*WHAT THE TASK REQUIRES*. Skip every picture. Print each line from the one containing "Instruction: Play the wakeboarding video" through the end of the records below, word for word.
>>>>>
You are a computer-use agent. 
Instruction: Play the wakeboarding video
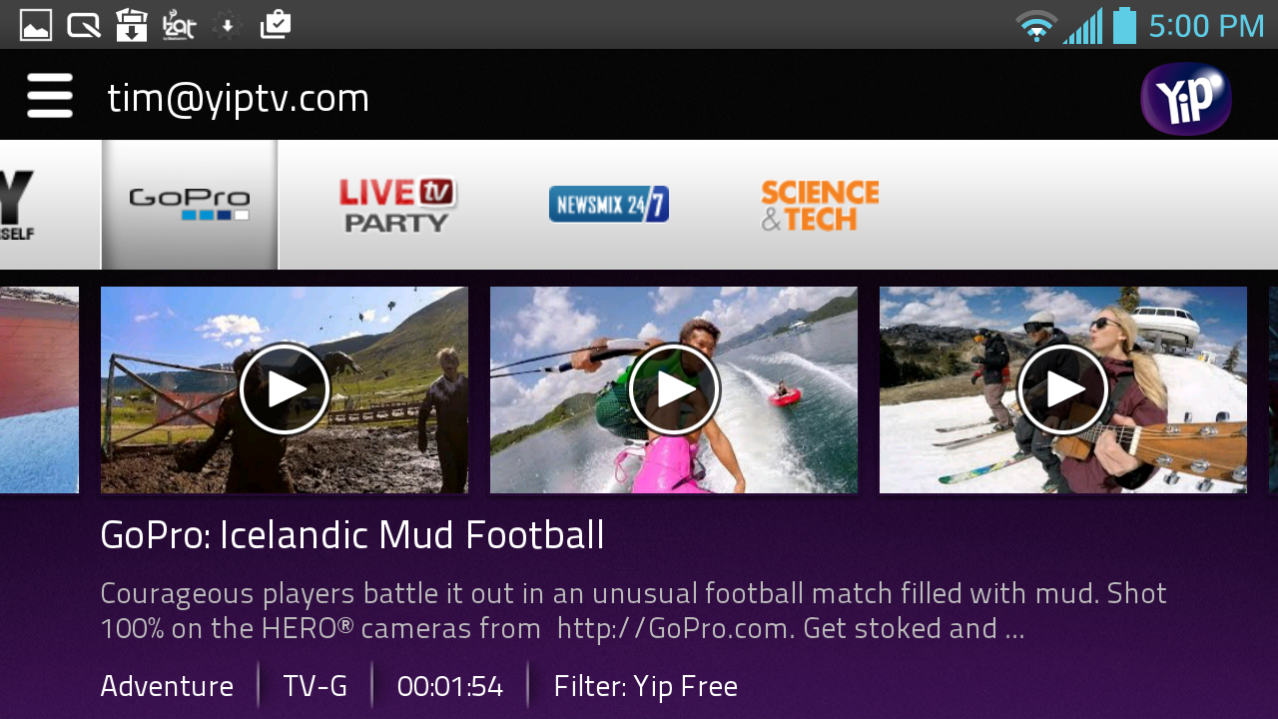tap(674, 389)
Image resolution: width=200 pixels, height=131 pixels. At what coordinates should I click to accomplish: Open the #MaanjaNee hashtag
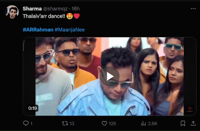pyautogui.click(x=70, y=30)
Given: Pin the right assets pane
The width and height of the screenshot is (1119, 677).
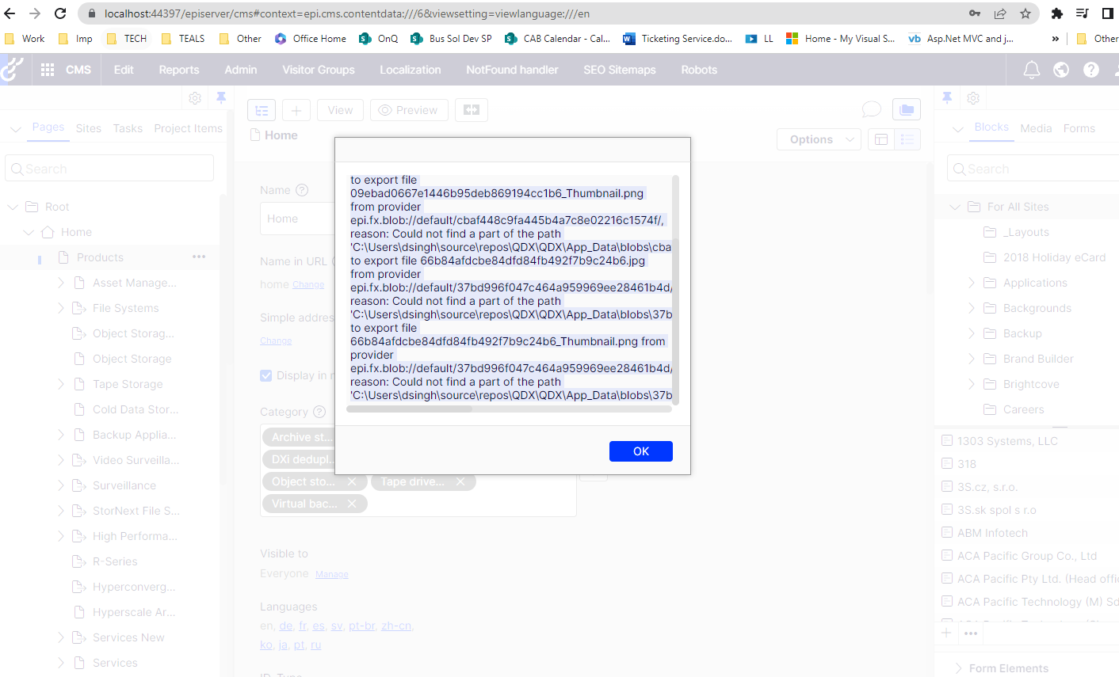Looking at the screenshot, I should pyautogui.click(x=947, y=97).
<<<<<
*YOUR SOLUTION*.
Instruction: Play the wakeboarding video
tap(674, 389)
Image resolution: width=200 pixels, height=131 pixels. At what coordinates should I click to accomplish: Open the #MaanjaNee hashtag
pyautogui.click(x=70, y=30)
Given: Pin the right assets pane
The width and height of the screenshot is (1119, 677).
Looking at the screenshot, I should pyautogui.click(x=947, y=97).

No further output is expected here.